*TASK DATA*.
- - - - - - -

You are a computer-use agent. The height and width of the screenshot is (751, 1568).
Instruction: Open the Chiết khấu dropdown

- - - - - - -

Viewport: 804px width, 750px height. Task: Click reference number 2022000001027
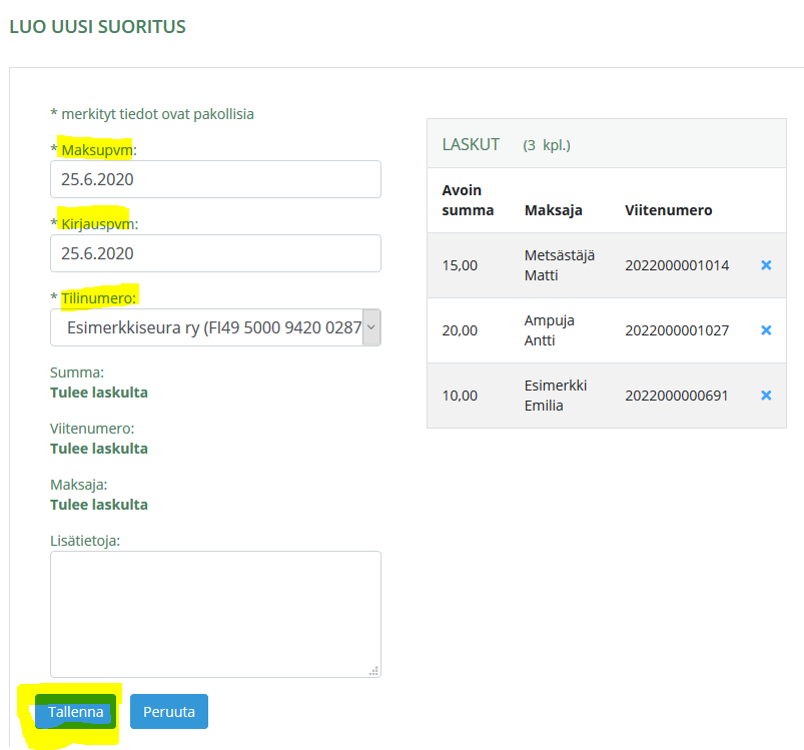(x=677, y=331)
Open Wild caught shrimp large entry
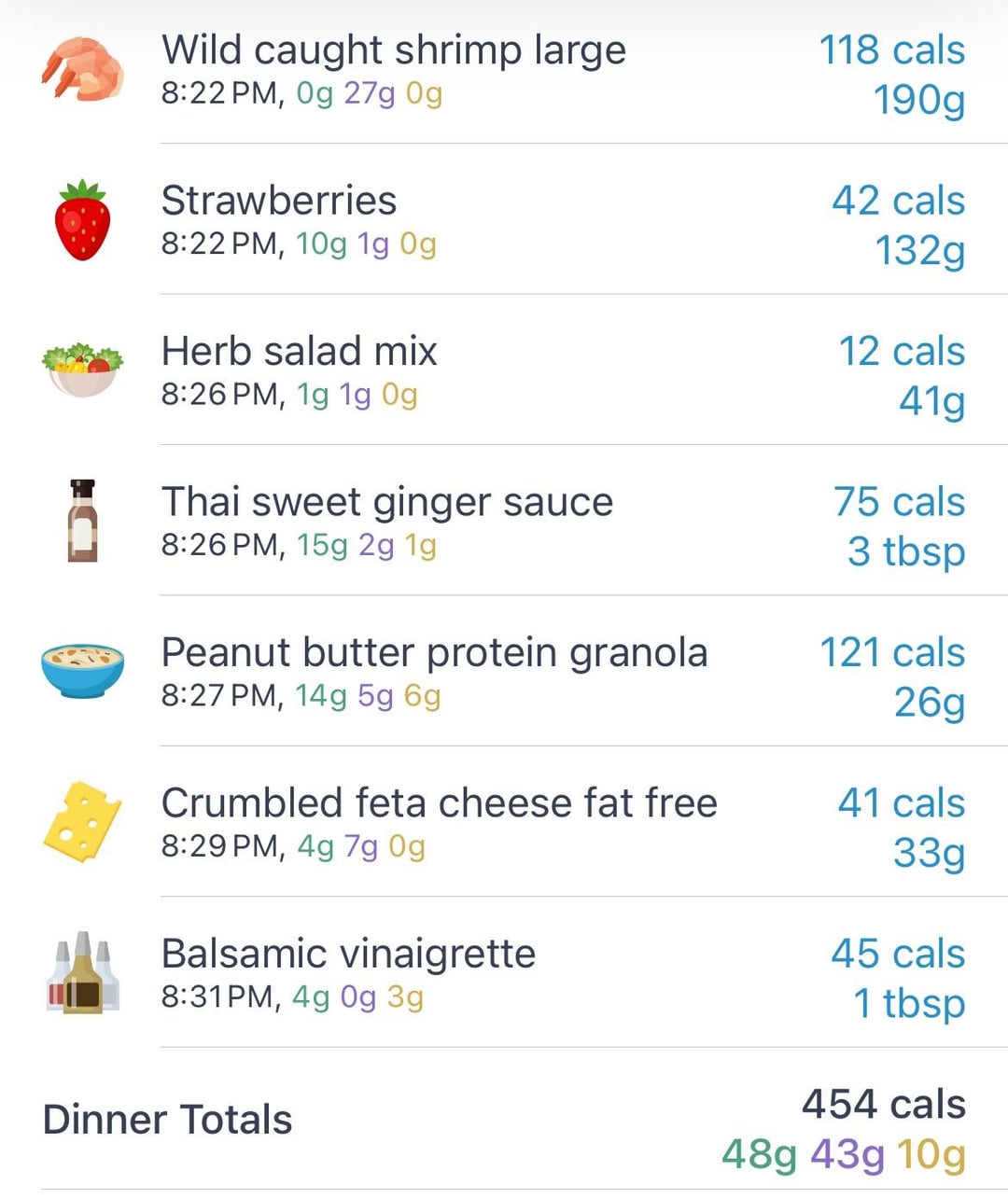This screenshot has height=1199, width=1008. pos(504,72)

- - - - - - -

*WHAT NEEDS TO BE DONE*.
Transcribe the records above from the line holding "You are a computer-use" down to the line holding "Instruction: Open the Chiết khấu dropdown", inclusive, without adding anything.

*WRITTEN SOLUTION*.
You are a computer-use agent. The height and width of the screenshot is (751, 1568).
Instruction: Open the Chiết khấu dropdown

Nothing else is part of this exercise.